Il suo nome è legato ad una delle storie più affascinanti e clamorose del calciomercato italiano, in quanto fu lui a concretizzare l'incredibile arrivo all'Udinese dell'asso brasiliano Zico, giunto in Friuli al termine di una lunga battaglia con la Federazione combattuta anche dai tifosi bianconeri con quei celeberrimi cori di 'secessione' del calibro di: "O Zico, o Austria". Ma nel lungo passato da dirigente sportivo di Franco Dal Cin c'è anche una parentesi, non propriamente felice, all'Inter, dove giunse nel 1984, un anno dopo l'arrivo del Galinho e poco prima dell'avvento alla presidenza di Ernesto Pellegrini.

Materiale:

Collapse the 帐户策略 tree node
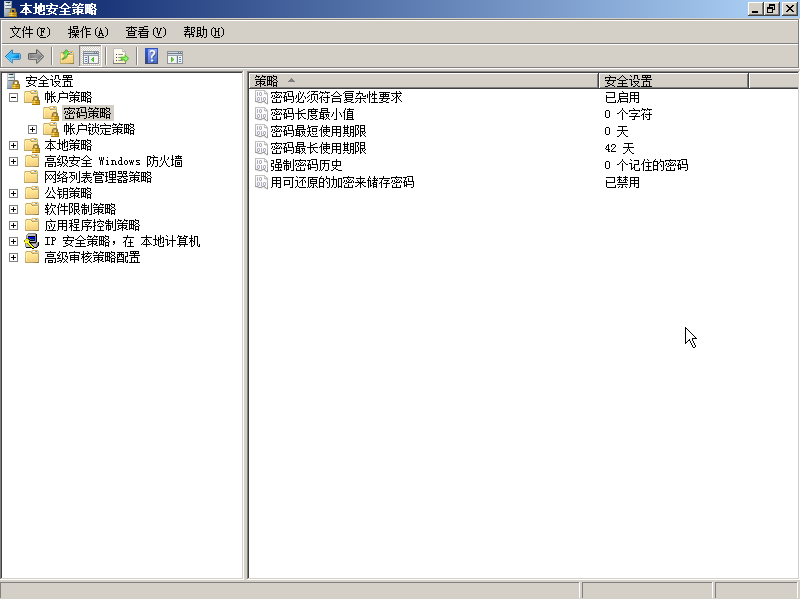800x600 pixels. pos(12,96)
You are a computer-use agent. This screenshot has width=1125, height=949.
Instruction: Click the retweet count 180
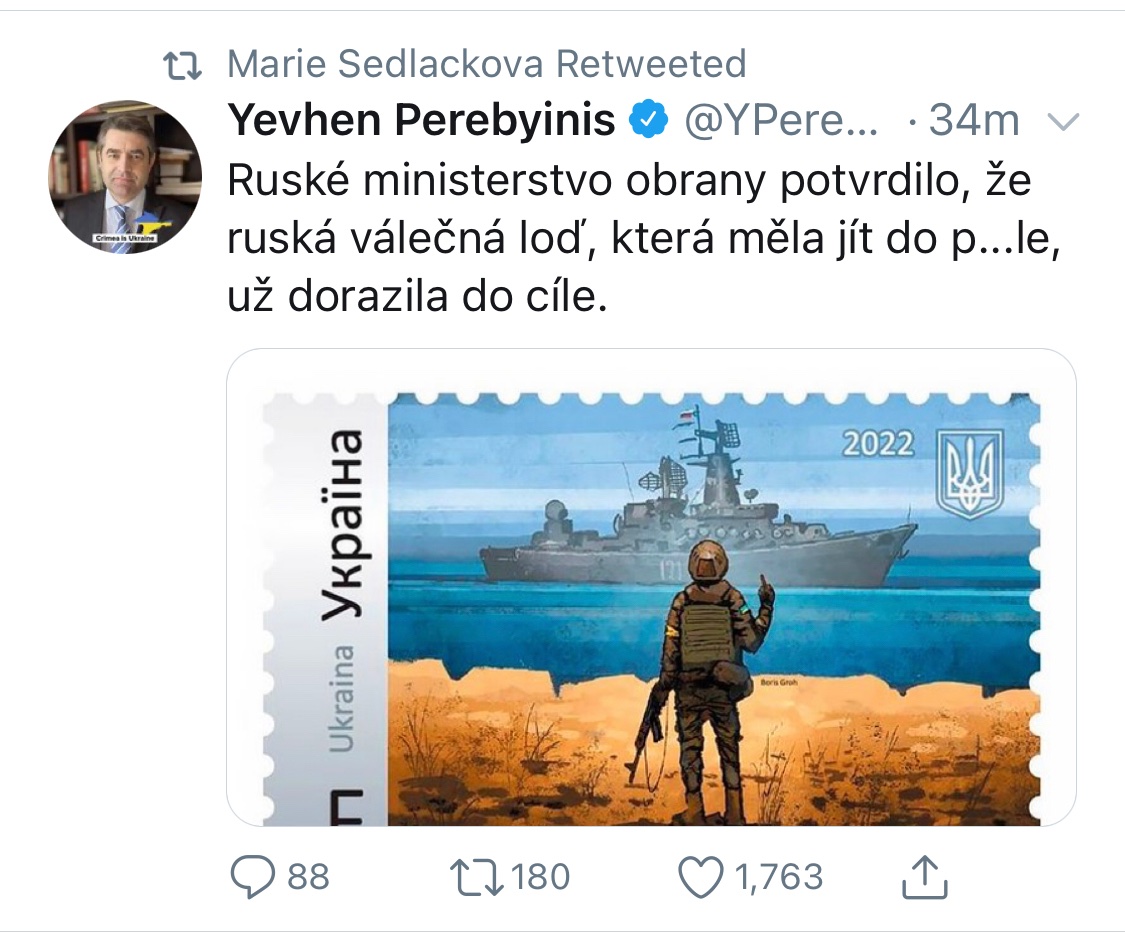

Compito assegnato:
Rispondi alle domande seguenti basandoti sul brano di testo su Franco Dal Cin.
(a) Quale asso brasiliano arrivò all'Udinese grazie a lui?
(b) Quale coro di "secessione" viene citato nel brano di testo?
(c) In che anno giunse all'Inter?

Risposta completa:
(a) Zico.
(b) "O Zico, o Austria".
(c) Nel 1984.